Now celebrating her 10-year anniversary with CarDon & Associates and serving as the organization’s director of clinical operations, Pankey got started in nursing when she was just 15 years old.
“There were 10 children in our family, and I am the second oldest, just 14 months younger than my older sister. When she was 16, she had just gotten her driver’s license. I threw a fit because she was taking the station wagon every day that summer to take nurse’s aide classes. So my mother told me I could either go with her and learn to be a nurse’s aide or I could stay home and garden and do laundry and watch eight kids. Guess what I decided to do?”
Although she didn’t care for it at first, that might have just been one of the best decisions of Mary’s life.
“From that summer working as a nurse’s aide at Norton Hospital in Louisville, I just fell in love with nursing,” she said. “I worked there as a nurse’s aide until I got out of high school, and I graduated from the University of Louisville with my nursing diploma in 1973 at the age of 19.”
During her first year as a nurse, Mary’s high school sweetheart, Dennis, was still finishing up his last year of high school.
“We were kids who grew up together,” she said. “He lived five miles away in Fredericksburg, and we met in art class. I was a junior and he was a sophomore, and he started walking me to class. At the time, he had long hair and was kind of a hippie so I really just tried to avoid him. But the more I got to know him, I started to like him.”
Like turned to love, and the pair went everywhere together. When Dennis turned 18, he proposed.
“In Hardinsburg, there’s a steep hill, and at the top of the hill is a landfill where people took their trash, and he took me up on top of the ‘Dump Road Hill’ and proposed. Well, it was a nice view at night when the lights were all on, but that’s where he asked me to marry him,” she laughed.
Married in a Catholic church in Paoli on a fall day in September 1973, the couple had a small reception behind the church and headed down to Fort Jackson in Columbia, S.C., on their wedding day. That was where Dennis, who had joined the Army, was stationed.
“My poor dad. He tried to talk me out of getting married because Dennis had joined the Army, and he didn’t think we would last because we were such opposites.” That was 43 years ago.
“We started out with hardly any money at all,” Pankey said. “When I think of how we got by, it’s just amazing. We moved everything we owned to South Carolina in a MG Midgit. Then Dennis ended up buying a motorcycle, and I rode on the back of his motorcycle in my white nurse’s uniform with my cap flopping on my back. That’s all we had for transportation — a little motorcycle and a MG Midgit.”
Mary and Dennis spent their first three years together in South Carolina. That’s where Mary first started working as an ICU nurse at the South Carolina Baptist Hospital in Columbia. And they had their first baby at Moncrief Army Community Hospital at Fort Jackson.
“We thought she was going to be born in December or January, but she ended up coming on Valentine’s Day.”

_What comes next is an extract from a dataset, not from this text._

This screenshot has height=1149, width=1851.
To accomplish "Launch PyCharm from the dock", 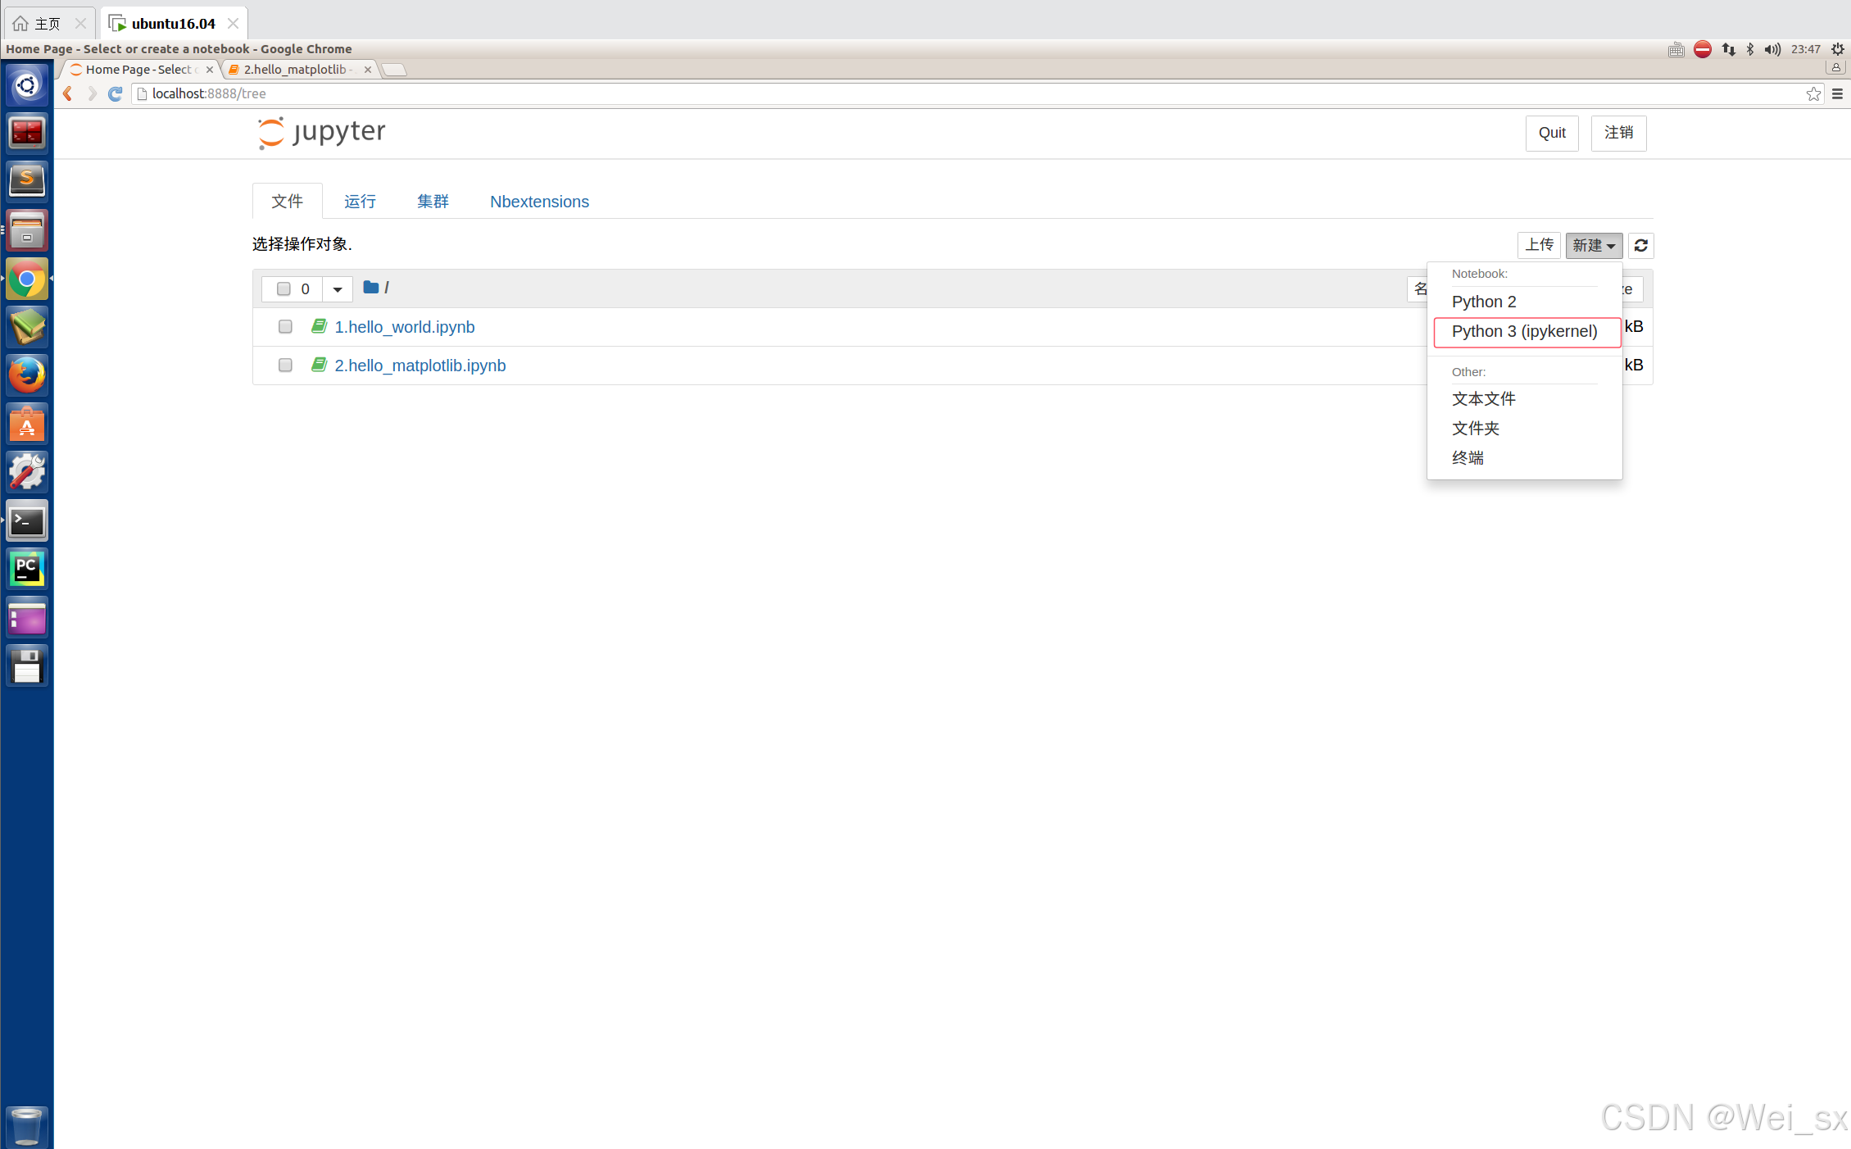I will point(27,569).
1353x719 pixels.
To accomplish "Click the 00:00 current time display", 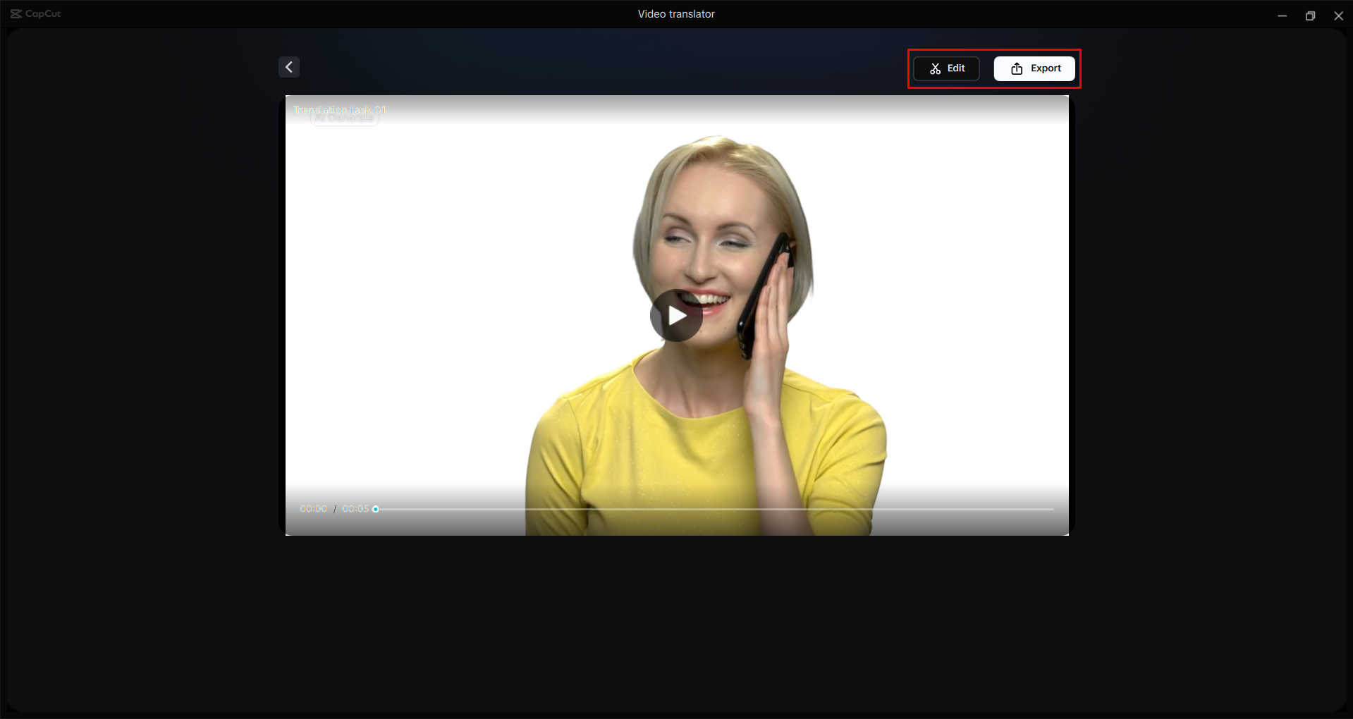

A blessing born on a day all about love. Jessica Marie, the first of four children, was born on February 14, 1976. Not wanting to miss out on being born a holiday, their other three children all decided to do the same.
“Jennifer Eve was born on Christmas Eve in 1977,” Mary said. “Then Jon Patrick was born on St. Patrick’s Day in 1983, and Jacob Willis Eugene was born on Labor Day in 1985.”
In 1989, Mary began working for CarDon at Paoli Health & Living Community, after an interview with CarDon founders Carroll and Donna Moore. She was hired as the community’s director of nursing. Shortly after, she went back to school for her administrator’s license and then served as a regional nurse and regional operator for other organizations, which required a lot of travel on Mary’s part.
“Then, nine years ago in July, Connie Brewer with CarDon called me,” Pankey said. “She knew I was tired of traveling and wanted to spend more time with my kids and grandkids. She said she could get me off the road by being a regional director of operations for CarDon’s southern region only. I knew Connie, and I trusted her, and she’s the main reason I came back.” It’s true you can never take the nursing out of a nurse.
“I feel part of my mission is being a resource to help others,” Pankey said. “You never forget your nursing skills, and there’s a little bit of nursing in everything I do, whether it’s operations for CarDon or in my family life.”
Mary’s family life is a full one. She and Dennis have four kids and 12 grandkids — and cows and peacocks.
“We still live out in the country, and we’ve had all kinds of critters, from donkeys and mules to turkeys, sheep, goats, pigs and horses,” she said. “We live about a mile away from a little town that only has three houses, and no one really knows where it is.”
And that’s just the way Mary Pankey likes it.